Some condo renters face even steeper hikes. Heather MacDonald, 26, who works in advertising, was forced to leave a 400-square-foot $1,400-a-month Liberty Village condo after a new landlord demanded another $300 in rent: A 21-per-cent hike. She found a bigger rent-controlled apartment nearby.

“My concern is that there’s a lot of landlords and property developers who are able to do this to single parents and new immigrants who aren’t able to luck out like I did,” Ms. MacDonald said. “It was a very trying situation to all of a sudden be uprooted.”

The Ontario government has said it may announce changes to rent controls as part of a review of the current regulations, but has not revealed what reforms are being considered. A private member’s bill from NDP MPP Peter Tabuns recently called for the exemption of post-1991 buildings from rent control to be scrapped. The Liberal government has also floated loosening some rules on landlords, such as making it easier to toss out tenants with troublesome pets, in an effort to get more homeowners to rent out parts of their houses and increase supply.

John Plumadore, president of the Brentwood Towers Tenants’ Association, a rental complex popular with seniors near Yonge Street and Davisville Avenue, says the building’s landlord has for years routinely asked residents for above-guideline rent increases, after doing work on the underground parking garage and elsewhere.

Some seniors on fixed incomes have been driven out by the increases, he said. And the new younger professionals that are moving in are paying much higher rents.

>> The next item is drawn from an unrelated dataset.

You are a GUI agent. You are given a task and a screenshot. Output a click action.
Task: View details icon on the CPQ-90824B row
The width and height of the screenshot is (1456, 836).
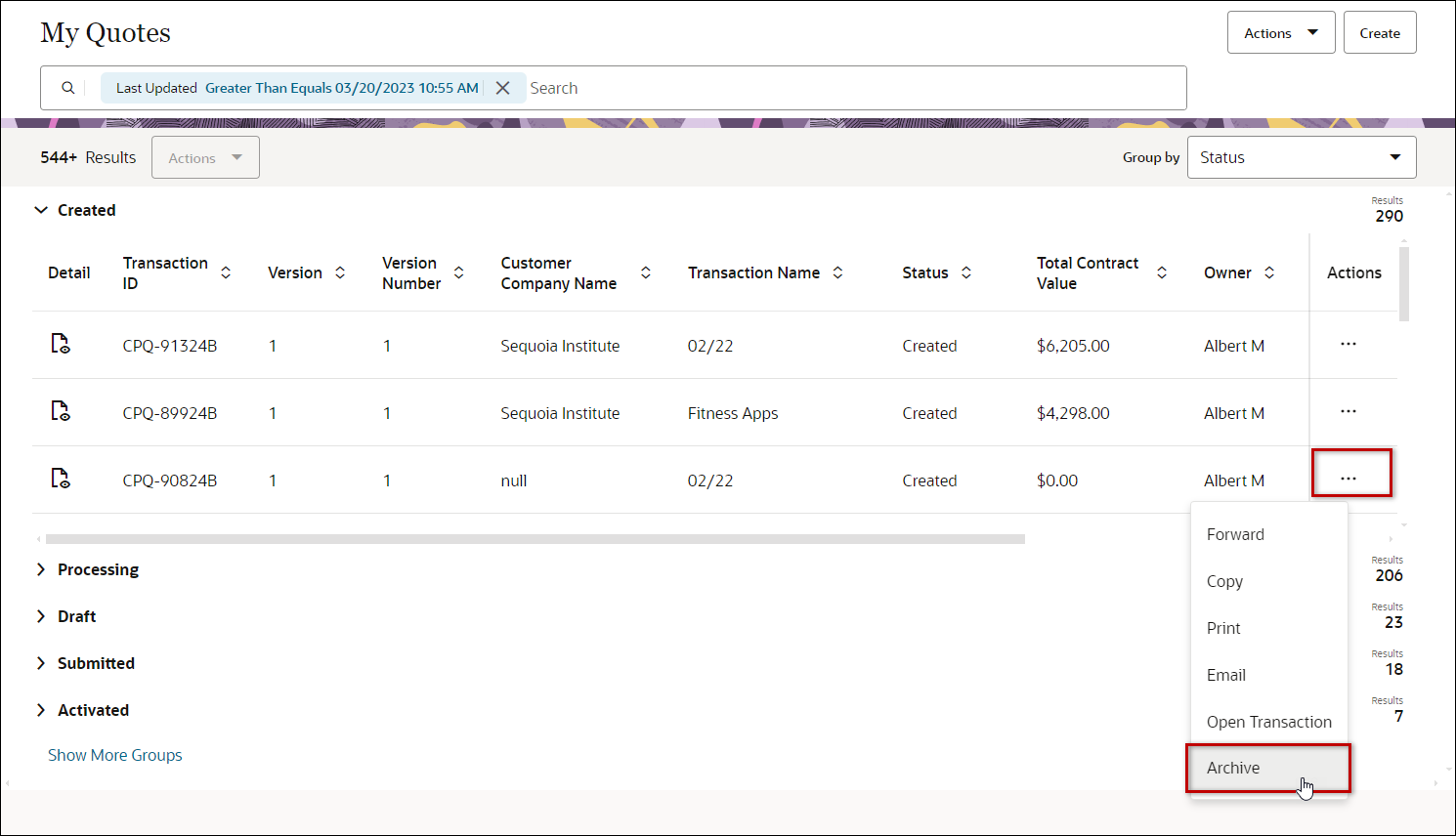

Mr. Plumadore, who is chairman of the Federation of Metro Tenants’ Associations, argues that improvements to the buildings, which increase their value, should be paid for by their owners, not the tenants.

Most of the time, he said, his landlord, a company called O’Shanter, lowers a demand for a rent increase after a mediation session with the tenants’ association. But residents can still end up seeing a 3-per-cent hike in the typical year, he said. (He adds that, despite this, he considers O’Shanter a good landlord over all.)

“The seniors say, we want to pay our way, but we don’t want to be gouged,” said Mr. Plumadore, a retired senior Scouts Canada official who has lived in Brentwood Towers for a decade. “The [increases] are killing us, because those of us who have lived here a long time, we like our building, we like our neighbourhood.”

Jonathan Krehm, a co-owner of O’Shanter, which has owned Brentwood Towers for more than 30 years, argues the increases are justified as landlords seek to repair aging buildings.

He said landlords are now being forced by safety authorities to install expensive new elevators across the city, for example, and should be entitled to recover those costs. Water and electricity bills have shot up in recent years, he said, and are grounds for allowable above-guideline increases. (He said any landlord who lies about intending to move into a unit has “no excuse for acting illegally or dishonestly.”)

But Mr. Krehm warned that more increases are coming to his tenants this year: He plans to seek “extraordinary” rent hikes to recover the costs of the city’s new landlord licensing fee, which is expected to cost $10.60 a unit.

“The biggest villain here is the City of Toronto, who discriminates against rental housing” by taxing it at about three times the rate charged to condos or single family homes, Mr. Krehm said. “If people were really concerned about the cost of rental housing for people who couldn’t afford it, they’d make the tax system equitable.”